The Two-Way
12:55 pm
Fri February 8, 2013

Squatter Relying On Archaic Law Is Kicked Out Of Florida Mansion

Originally published on Fri February 8, 2013 1:30 pm

The unlikely tale of "Loki Boy" came to a quick, uneventful resolution on Thursday.

Without incident, Boca Raton Police have evicted Andre "Loki Boy" Barbosa from the $2.5 million mansion he had been squatting in citing Florida law.

The Florida Sun-Sentinel reports that Barbosa had been been living in the 7,200 square-foot home with an ocean view since December. The foreclosed home is owned by Bank of America, but it had remained empty for more than 18 months.

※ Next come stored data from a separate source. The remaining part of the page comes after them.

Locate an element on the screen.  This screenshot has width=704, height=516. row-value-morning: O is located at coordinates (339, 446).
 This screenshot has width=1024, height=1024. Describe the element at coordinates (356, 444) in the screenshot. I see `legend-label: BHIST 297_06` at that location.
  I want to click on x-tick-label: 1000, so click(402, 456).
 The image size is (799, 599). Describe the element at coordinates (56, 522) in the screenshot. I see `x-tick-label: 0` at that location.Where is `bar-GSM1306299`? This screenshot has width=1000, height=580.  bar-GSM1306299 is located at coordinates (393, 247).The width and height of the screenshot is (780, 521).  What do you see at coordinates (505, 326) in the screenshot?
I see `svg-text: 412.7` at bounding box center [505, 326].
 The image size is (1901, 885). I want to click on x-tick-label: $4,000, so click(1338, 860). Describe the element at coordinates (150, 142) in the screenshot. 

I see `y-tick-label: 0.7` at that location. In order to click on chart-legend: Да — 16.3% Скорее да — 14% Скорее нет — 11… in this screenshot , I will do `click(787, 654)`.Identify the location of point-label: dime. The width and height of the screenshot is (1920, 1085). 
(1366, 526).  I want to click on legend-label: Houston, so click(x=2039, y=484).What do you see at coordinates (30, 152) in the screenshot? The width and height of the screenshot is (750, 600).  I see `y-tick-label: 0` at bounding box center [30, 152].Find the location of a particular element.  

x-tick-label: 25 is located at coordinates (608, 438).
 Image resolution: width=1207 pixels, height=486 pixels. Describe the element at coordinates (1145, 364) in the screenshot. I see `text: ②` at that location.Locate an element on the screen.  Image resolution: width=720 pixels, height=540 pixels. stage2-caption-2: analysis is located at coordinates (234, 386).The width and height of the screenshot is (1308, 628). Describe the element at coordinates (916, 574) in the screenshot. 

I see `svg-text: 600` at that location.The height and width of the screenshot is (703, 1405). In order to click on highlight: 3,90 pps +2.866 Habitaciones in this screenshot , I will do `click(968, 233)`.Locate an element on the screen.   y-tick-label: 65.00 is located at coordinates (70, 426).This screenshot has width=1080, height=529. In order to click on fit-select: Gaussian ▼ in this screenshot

Barbosa moved in shortly after Christmas, filing for "adverse possession" with the county. WPBF gives a primer on the archaic Florida law:

"The law is designed to establish ownership in the absence of a title or other documents. By filing a legal notice with the property appraiser, paying taxes and liens, and living in the house in an open manner, the resident may legally take ownership after seven years, barring objections from the original owner.

"However, Bank of America, which owns the property, has filed a lawsuit seeking to eject Barbosa and eight others. The lawsuit also seeks damages for breaking and entering."

Boca police, reports ABC, worked with the state attorney's office, which determined "a trespassing charge could apply." So last night, police warned Barbosa that remaining in the house would mean he was trespassing. They moved in and found personal belongings but no people.

In a statement to ABC, Bank of America said it takes "trespassing seriously, and in the interest of the community, we will take appropriate legal action to protect this and all properties we service."

The Sun-Sentinel adds that since Barbosa's case went public, adverse possession filings have become more common.

"Barbosa's occupation — the most valuable adverse possession attempted in Palm Beach County over the last 10 years — has spawned copycats who have filed more than a half-dozen adverse possession notices in the Broward County Appraiser's Office since his case was publicized," the paper writes.